Anshul Shah
I'm a PhD student studying computer science education and software engineering education under Gerald Soosairaj, Bill Griswold, and Leo Porter. My work centers around the theory of Cognitive Apprenticeship, which aims to use a variety of teaching methods to promote the development of expert-like skills in students. My research is motivated by prior work related to the the academia-industry gap, specifically work that illustrates student struggles in working with a large code base and adhering to programming processes such as debugging, testing, and incremental development. As a result, my research centers around two main areas:
- 1. Working with Large Code Bases. I have co-developed and co-taught a course that uses Cognitive Apprenticeship techniques--modeling, scaffolding, coaching, reflection, articulation, and exploration--to teach students implicit processes of working on a large code base. My research goal is to understand how instructors can impart the necessary technical and communication skills to students before they enter the workforce. Preliminary results indicate that our Cognitive Apprenticeship approach to providing an authentic experience of contributing to a large code basehas improved students' confidence in comprehending and navigating a large code base.

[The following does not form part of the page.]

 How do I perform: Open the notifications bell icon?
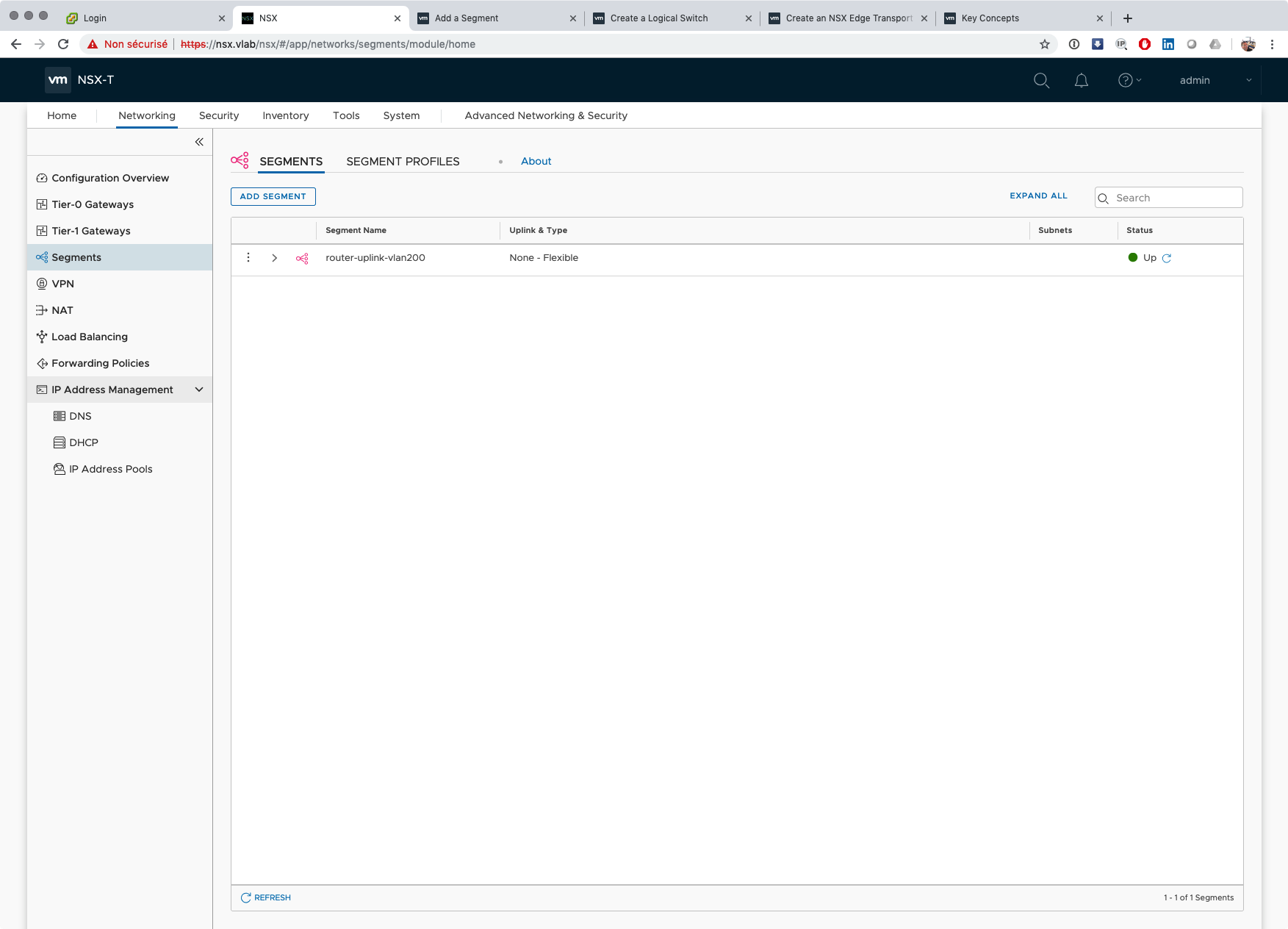click(x=1081, y=80)
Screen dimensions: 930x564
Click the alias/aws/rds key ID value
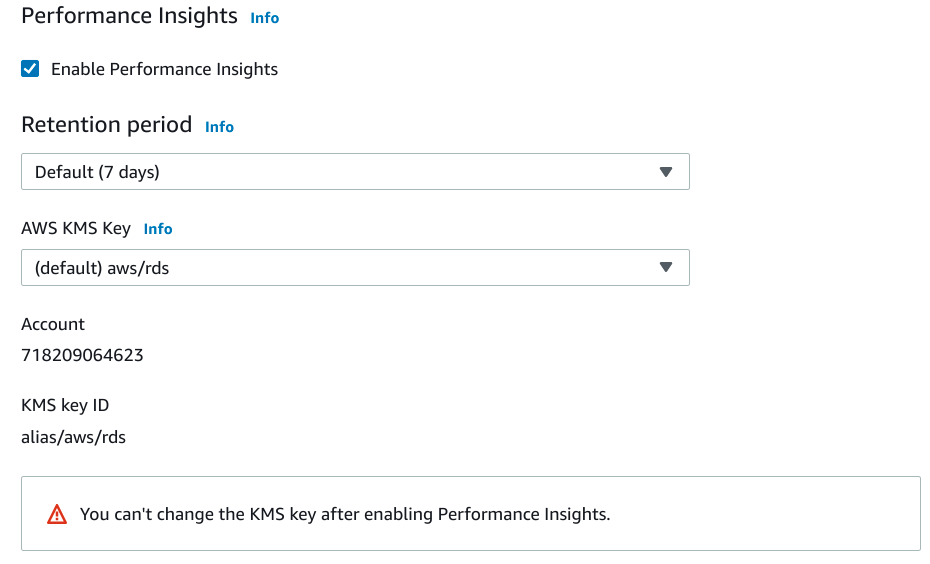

- 2. Live Coding. My early work centers around live coding--a pedagogical technique in which an instructor demonstrates the programming process for students in the hopes that students adopt similar processes. I use learning analytics to understand the impact of live coding on students' incremental development, debugging, and testing practices in a CS1 course. Ultimately, we found that compared to a traditional, static-code approach to teaching programming, live coding did not improve students' adherence to incremental development, debugging, or testing practices.